Catching
a liar in action can be pretty tricky. Falsely accusing someone can
start a big fight, but at the same time, you don't want to seem too
naive.
So how do you know for sure if your boyfriend is lying to you?
I've put together 10 signs that your boyfriend might be a liar. Keep these things at the back of your mind.
Also
keep in mind that these aren't foolproof - the truth is, there are some
people out there who are great liars and are hard to catch in the act.
But in general, these will be helpful for figuring out whether or not he's a liar:
He's
not acting like himself: Usually when someone lies, they feel a little
uncomfortable and worried about getting caught. If your boyfriend is
lying to you about something big, chances are his attitude will change a
little bit.
If
he's usually really open with you and very happy and he's suddenly
being secretive and jumpy, that may be a sign that something is up.
He
doesn't look at you: Pay attention to your boyfriend's body language
whenever he's telling you something that you think he's lying about, or
whenever you ask him if he's lying. Will he look you in the eye? If
he'll look anywhere except at you, that's a good sign that he's not
being honest.
It's
hard to look in the eyes of someone you care about and boldly lie. If
you think he's full of it, say, "look me in the eyes and say it." If he
can't do it, he's probably lying.
His
story is never the same: Lying can be difficult, especially if you're
lying about something complicated. Pay attention to the details your
boyfriend gives you when he's telling you something.
Wait a few days, and then ask for the same story again. If some things don't add up, it could be because they didn't happen.
If this happens more than a few times, it could mean he's making stuff up and isn't good at keeping track of everything.
He
gets super defensive: How does your boyfriend react when you accuse him
of lying? If he gets super, super defensive, it might mean he's lying
and is freaking out about getting caught.
This
one is tricky, because it's completely natural to get defensive
whenever you're accused of fibbing, whether you did it or not.

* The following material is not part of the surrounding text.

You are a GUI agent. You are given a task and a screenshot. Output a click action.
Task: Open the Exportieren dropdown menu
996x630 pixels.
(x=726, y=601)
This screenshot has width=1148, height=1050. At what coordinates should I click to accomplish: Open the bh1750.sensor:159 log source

However, if your boyfriend's response is over-the-top, it could mean he's in panic mode.
There
are a lot of long pauses: According to Cosmopolitan, long pauses before
an answer are a sign that he's not telling you the truth.
If
he pauses for a minute before answering or repeats the question before
responding, he could be giving himself time to come up with an answer.
He
accuses you of lying all the time: Sometimes when people feel guilty
about their own lies, they try to shift the blame a little bit. If your
guy is constantly accusing you of breaking his trust, it may be because
he feels bad about breaking your trust.
Or, if he counteracts your probing question with one of his own, he could just be trying to distract you.
He
never gives you any details: Do you think your boyfriend is lying about
who he was hanging out with earlier? Try to ask some innocent-sounding
questions like, "what did you do?".
Don't
grill him for details, but ask a few questions. If he keeps saying,
"Um, I don't know" or "I don't remember" or if he blows up about it,
it's probably because he doesn't have any real details to give you.
He's
super weird with his phone: I would never advise you to take a secret
peek at your boyfriend's phone, but keeping an eye on how he acts with
it is okay if you suspect he's lying.
Does
he constantly keep it with him, even if he's just running to the
bathroom? Does he freak out if you touch it when it goes off? If he's
crazy private about his phone, it could be because there's stuff in
there he doesn't want you to see.
He
has a history of lying: If your boyfriend has a history of lying to
you, what makes you think that this time is going to be any different?
If
he's lied to you once or twice about little things, that doesn't mean
he should never be trusted. But if he's fibbed about some major stuff
before, he could very easily be doing it again.
You
have a gut feeling: Honestly, in the end, you really need to go with
your gut. You can go through all of the steps above and still not find
out for sure if he's a liar.
But if you have a serious gut feeling that he's being dishonest, then you probably have that for a reason.
Trust
yourself - dig deep down to see if you really believe he's lying or
not. Sometimes we have these feelings because we're right.